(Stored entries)
[Start of section]

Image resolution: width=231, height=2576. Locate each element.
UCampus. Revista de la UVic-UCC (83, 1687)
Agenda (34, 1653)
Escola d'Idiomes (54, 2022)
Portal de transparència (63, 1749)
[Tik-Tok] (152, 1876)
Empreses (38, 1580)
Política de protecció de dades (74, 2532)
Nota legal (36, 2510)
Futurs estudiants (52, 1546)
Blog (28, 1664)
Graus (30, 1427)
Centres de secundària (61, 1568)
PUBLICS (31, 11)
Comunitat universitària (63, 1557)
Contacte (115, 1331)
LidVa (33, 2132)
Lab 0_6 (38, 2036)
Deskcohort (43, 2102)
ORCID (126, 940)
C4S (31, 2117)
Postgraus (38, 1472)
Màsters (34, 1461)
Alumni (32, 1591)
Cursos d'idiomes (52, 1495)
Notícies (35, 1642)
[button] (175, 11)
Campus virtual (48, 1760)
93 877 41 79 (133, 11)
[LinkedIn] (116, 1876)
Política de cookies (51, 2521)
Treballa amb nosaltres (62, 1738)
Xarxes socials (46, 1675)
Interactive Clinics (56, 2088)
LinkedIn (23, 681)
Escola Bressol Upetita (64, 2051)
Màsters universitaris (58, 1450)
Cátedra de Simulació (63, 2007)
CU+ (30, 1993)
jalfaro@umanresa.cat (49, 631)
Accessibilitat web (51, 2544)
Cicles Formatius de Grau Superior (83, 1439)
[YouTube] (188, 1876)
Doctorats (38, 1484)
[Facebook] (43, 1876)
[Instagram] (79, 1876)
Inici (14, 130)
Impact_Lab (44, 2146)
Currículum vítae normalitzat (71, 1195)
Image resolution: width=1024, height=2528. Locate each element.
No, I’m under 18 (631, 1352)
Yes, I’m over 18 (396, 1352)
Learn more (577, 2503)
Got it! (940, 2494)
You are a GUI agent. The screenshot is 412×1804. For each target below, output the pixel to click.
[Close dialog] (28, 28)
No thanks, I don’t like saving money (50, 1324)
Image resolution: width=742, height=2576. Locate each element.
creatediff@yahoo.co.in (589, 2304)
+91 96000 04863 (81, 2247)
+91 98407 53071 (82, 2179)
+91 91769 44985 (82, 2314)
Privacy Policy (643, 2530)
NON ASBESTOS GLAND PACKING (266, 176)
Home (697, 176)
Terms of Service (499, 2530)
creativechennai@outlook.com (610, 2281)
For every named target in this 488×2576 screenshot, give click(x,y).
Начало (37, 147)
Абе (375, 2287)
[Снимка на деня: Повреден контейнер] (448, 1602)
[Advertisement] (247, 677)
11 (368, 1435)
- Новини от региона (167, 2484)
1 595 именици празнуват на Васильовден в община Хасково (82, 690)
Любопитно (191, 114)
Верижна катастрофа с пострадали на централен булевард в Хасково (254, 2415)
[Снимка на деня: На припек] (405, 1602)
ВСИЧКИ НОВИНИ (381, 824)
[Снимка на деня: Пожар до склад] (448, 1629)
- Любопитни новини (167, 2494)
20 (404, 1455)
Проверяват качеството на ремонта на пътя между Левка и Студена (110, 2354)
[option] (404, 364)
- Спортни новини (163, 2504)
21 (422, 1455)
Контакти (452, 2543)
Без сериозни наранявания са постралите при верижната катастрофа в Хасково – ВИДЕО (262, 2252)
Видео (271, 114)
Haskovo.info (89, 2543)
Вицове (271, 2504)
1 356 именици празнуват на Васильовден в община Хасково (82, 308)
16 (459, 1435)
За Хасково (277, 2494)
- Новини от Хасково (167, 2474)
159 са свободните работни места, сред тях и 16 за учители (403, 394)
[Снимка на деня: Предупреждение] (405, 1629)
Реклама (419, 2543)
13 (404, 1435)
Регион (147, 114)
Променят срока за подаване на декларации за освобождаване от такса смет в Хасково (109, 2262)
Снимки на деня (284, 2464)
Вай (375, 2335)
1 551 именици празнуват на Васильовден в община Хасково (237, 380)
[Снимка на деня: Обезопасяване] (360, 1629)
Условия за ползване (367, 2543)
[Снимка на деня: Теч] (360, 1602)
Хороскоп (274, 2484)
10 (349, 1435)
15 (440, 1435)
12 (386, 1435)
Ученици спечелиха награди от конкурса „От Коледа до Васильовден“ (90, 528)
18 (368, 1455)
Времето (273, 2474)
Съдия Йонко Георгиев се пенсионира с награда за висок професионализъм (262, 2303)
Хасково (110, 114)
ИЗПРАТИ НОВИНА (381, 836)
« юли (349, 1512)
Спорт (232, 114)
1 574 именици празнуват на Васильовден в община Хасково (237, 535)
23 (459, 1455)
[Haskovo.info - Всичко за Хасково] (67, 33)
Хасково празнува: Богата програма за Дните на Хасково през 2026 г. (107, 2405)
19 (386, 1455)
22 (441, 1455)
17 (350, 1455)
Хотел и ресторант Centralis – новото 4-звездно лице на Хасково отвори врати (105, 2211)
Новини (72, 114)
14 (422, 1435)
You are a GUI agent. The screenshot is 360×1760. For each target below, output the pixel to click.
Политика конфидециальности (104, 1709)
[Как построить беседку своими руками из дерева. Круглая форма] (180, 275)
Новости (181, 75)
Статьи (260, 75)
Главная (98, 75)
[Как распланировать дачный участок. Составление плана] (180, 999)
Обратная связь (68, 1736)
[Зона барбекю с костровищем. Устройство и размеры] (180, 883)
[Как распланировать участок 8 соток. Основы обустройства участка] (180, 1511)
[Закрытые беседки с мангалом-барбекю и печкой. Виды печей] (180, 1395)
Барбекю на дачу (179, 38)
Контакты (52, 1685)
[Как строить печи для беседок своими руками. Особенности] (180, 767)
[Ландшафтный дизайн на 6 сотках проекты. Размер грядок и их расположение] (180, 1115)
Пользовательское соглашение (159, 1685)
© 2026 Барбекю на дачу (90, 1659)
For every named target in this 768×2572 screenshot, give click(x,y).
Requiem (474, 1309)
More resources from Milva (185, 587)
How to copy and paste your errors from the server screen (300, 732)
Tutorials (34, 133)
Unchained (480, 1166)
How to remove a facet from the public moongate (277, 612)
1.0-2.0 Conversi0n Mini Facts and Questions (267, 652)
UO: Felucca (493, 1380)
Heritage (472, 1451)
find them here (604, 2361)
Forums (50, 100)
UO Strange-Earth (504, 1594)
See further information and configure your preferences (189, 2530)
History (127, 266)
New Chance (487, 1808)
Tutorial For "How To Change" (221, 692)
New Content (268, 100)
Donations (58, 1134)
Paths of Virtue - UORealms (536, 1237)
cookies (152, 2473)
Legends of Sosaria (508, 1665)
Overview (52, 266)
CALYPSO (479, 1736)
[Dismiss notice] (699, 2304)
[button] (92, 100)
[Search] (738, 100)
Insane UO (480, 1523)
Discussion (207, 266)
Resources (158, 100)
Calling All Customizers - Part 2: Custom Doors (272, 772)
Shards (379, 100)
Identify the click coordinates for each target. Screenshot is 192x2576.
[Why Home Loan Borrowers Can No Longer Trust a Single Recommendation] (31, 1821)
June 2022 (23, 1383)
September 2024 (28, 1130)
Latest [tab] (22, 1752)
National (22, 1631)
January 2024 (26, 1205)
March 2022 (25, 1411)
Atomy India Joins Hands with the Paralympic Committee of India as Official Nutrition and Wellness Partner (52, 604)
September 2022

[End of section]

_Work required_: Could you print all of the data above once more, unaltered?

_Result_:
Image resolution: width=231, height=2576. Locate each element.
UCampus. Revista de la UVic-UCC (83, 1687)
Agenda (34, 1653)
Escola d'Idiomes (54, 2022)
Portal de transparència (63, 1749)
[Tik-Tok] (152, 1876)
Empreses (38, 1580)
Política de protecció de dades (74, 2532)
Nota legal (36, 2510)
Futurs estudiants (52, 1546)
Blog (28, 1664)
Graus (30, 1427)
Centres de secundària (61, 1568)
PUBLICS (31, 11)
Comunitat universitària (63, 1557)
Contacte (115, 1331)
LidVa (33, 2132)
Lab 0_6 (38, 2036)
Deskcohort (43, 2102)
ORCID (126, 940)
C4S (31, 2117)
Postgraus (38, 1472)
Màsters (34, 1461)
Alumni (32, 1591)
Cursos d'idiomes (52, 1495)
Notícies (35, 1642)
[button] (175, 11)
Campus virtual (48, 1760)
93 877 41 79 (133, 11)
[LinkedIn] (116, 1876)
Política de cookies (51, 2521)
Treballa amb nosaltres (62, 1738)
Xarxes socials (46, 1675)
Interactive Clinics (56, 2088)
LinkedIn (23, 681)
Escola Bressol Upetita (64, 2051)
Màsters universitaris (58, 1450)
Cátedra de Simulació (63, 2007)
CU+ (30, 1993)
jalfaro@umanresa.cat (49, 631)
Accessibilitat web (51, 2544)
Cicles Formatius de Grau Superior (83, 1439)
[YouTube] (188, 1876)
Doctorats (38, 1484)
[Facebook] (43, 1876)
[Instagram] (79, 1876)
Inici (14, 130)
Impact_Lab (44, 2146)
Currículum vítae normalitzat (71, 1195)
Image resolution: width=1024, height=2528. Locate each element.
No, I’m under 18 (631, 1352)
Yes, I’m over 18 (396, 1352)
Learn more (577, 2503)
Got it! (940, 2494)
You are a GUI agent. The screenshot is 412×1804. For each target below, output the pixel to click.
[Close dialog] (28, 28)
No thanks, I don’t like saving money (50, 1324)
Image resolution: width=742, height=2576. Locate each element.
creatediff@yahoo.co.in (589, 2304)
+91 96000 04863 (81, 2247)
+91 98407 53071 (82, 2179)
+91 91769 44985 (82, 2314)
Privacy Policy (643, 2530)
NON ASBESTOS GLAND PACKING (266, 176)
Home (697, 176)
Terms of Service (499, 2530)
creativechennai@outlook.com (610, 2281)
For every named target in this 488×2576 screenshot, give click(x,y).
Начало (37, 147)
Абе (375, 2287)
[Снимка на деня: Повреден контейнер] (448, 1602)
[Advertisement] (247, 677)
11 (368, 1435)
- Новини от региона (167, 2484)
1 595 именици празнуват на Васильовден в община Хасково (82, 690)
Любопитно (191, 114)
Верижна катастрофа с пострадали на централен булевард в Хасково (254, 2415)
[Снимка на деня: На припек] (405, 1602)
ВСИЧКИ НОВИНИ (381, 824)
[Снимка на деня: Пожар до склад] (448, 1629)
- Любопитни новини (167, 2494)
20 (404, 1455)
Проверяват качеството на ремонта на пътя между Левка и Студена (110, 2354)
[option] (404, 364)
- Спортни новини (163, 2504)
21 (422, 1455)
Контакти (452, 2543)
Без сериозни наранявания са постралите при верижната катастрофа в Хасково – ВИДЕО (262, 2252)
Видео (271, 114)
Haskovo.info (89, 2543)
Вицове (271, 2504)
1 356 именици празнуват на Васильовден в община Хасково (82, 308)
16 (459, 1435)
За Хасково (277, 2494)
- Новини от Хасково (167, 2474)
159 са свободните работни места, сред тях и 16 за учители (403, 394)
[Снимка на деня: Предупреждение] (405, 1629)
Реклама (419, 2543)
13 (404, 1435)
Регион (147, 114)
Променят срока за подаване на декларации за освобождаване от такса смет в Хасково (109, 2262)
Снимки на деня (284, 2464)
Вай (375, 2335)
1 551 именици празнуват на Васильовден в община Хасково (237, 380)
[Снимка на деня: Обезопасяване] (360, 1629)
Условия за ползване (367, 2543)
[Снимка на деня: Теч] (360, 1602)
Хороскоп (274, 2484)
10 (349, 1435)
15 (440, 1435)
12 (386, 1435)
Ученици спечелиха награди от конкурса „От Коледа до Васильовден“ (90, 528)
18 (368, 1455)
Времето (273, 2474)
Съдия Йонко Георгиев се пенсионира с награда за висок професионализъм (262, 2303)
Хасково (110, 114)
ИЗПРАТИ НОВИНА (381, 836)
« юли (349, 1512)
Спорт (232, 114)
1 574 именици празнуват на Васильовден в община Хасково (237, 535)
23 (459, 1455)
[Haskovo.info - Всичко за Хасково] (67, 33)
Хасково празнува: Богата програма за Дните на Хасково през 2026 г. (107, 2405)
19 (386, 1455)
22 (441, 1455)
17 (350, 1455)
Хотел и ресторант Centralis – новото 4-звездно лице на Хасково отвори врати (105, 2211)
Новини (72, 114)
14 (422, 1435)
You are a GUI agent. The screenshot is 360×1760. For each target below, output the pixel to click.
Политика конфидециальности (104, 1709)
[Как построить беседку своими руками из дерева. Круглая форма] (180, 275)
Новости (181, 75)
Статьи (260, 75)
Главная (98, 75)
[Как распланировать дачный участок. Составление плана] (180, 999)
Обратная связь (68, 1736)
[Зона барбекю с костровищем. Устройство и размеры] (180, 883)
[Как распланировать участок 8 соток. Основы обустройства участка] (180, 1511)
[Закрытые беседки с мангалом-барбекю и печкой. Виды печей] (180, 1395)
Барбекю на дачу (179, 38)
Контакты (52, 1685)
[Как строить печи для беседок своими руками. Особенности] (180, 767)
[Ландшафтный дизайн на 6 сотках проекты. Размер грядок и их расположение] (180, 1115)
Пользовательское соглашение (159, 1685)
© 2026 Барбекю на дачу (90, 1659)
For every named target in this 768×2572 screenshot, give click(x,y).
Requiem (474, 1309)
More resources from Milva (185, 587)
How to copy and paste your errors from the server screen (300, 732)
Tutorials (34, 133)
Unchained (480, 1166)
How to remove a facet from the public moongate (277, 612)
1.0-2.0 Conversi0n Mini Facts and Questions (267, 652)
UO: Felucca (493, 1380)
Heritage (472, 1451)
find them here (604, 2361)
Forums (50, 100)
UO Strange-Earth (504, 1594)
See further information and configure your preferences (189, 2530)
History (127, 266)
New Chance (487, 1808)
Tutorial For "How To Change" (221, 692)
New Content (268, 100)
Donations (58, 1134)
Paths of Virtue - UORealms (536, 1237)
cookies (152, 2473)
Legends of Sosaria (508, 1665)
Overview (52, 266)
CALYPSO (479, 1736)
[Dismiss notice] (699, 2304)
[button] (92, 100)
[Search] (738, 100)
Insane UO (480, 1523)
Discussion (207, 266)
Resources (158, 100)
Calling All Customizers - Part 2: Custom Doors (272, 772)
Shards (379, 100)
Identify the click coordinates for each target. Screenshot is 192x2576.
[Why Home Loan Borrowers Can No Longer Trust a Single Recommendation] (31, 1821)
June 2022 (23, 1383)
September 2024 (28, 1130)
Latest [tab] (22, 1752)
National (22, 1631)
January 2024 (26, 1205)
March 2022 (25, 1411)
Atomy India Joins Hands with the Paralympic Committee of India as Official Nutrition and Wellness Partner (52, 604)
September 2022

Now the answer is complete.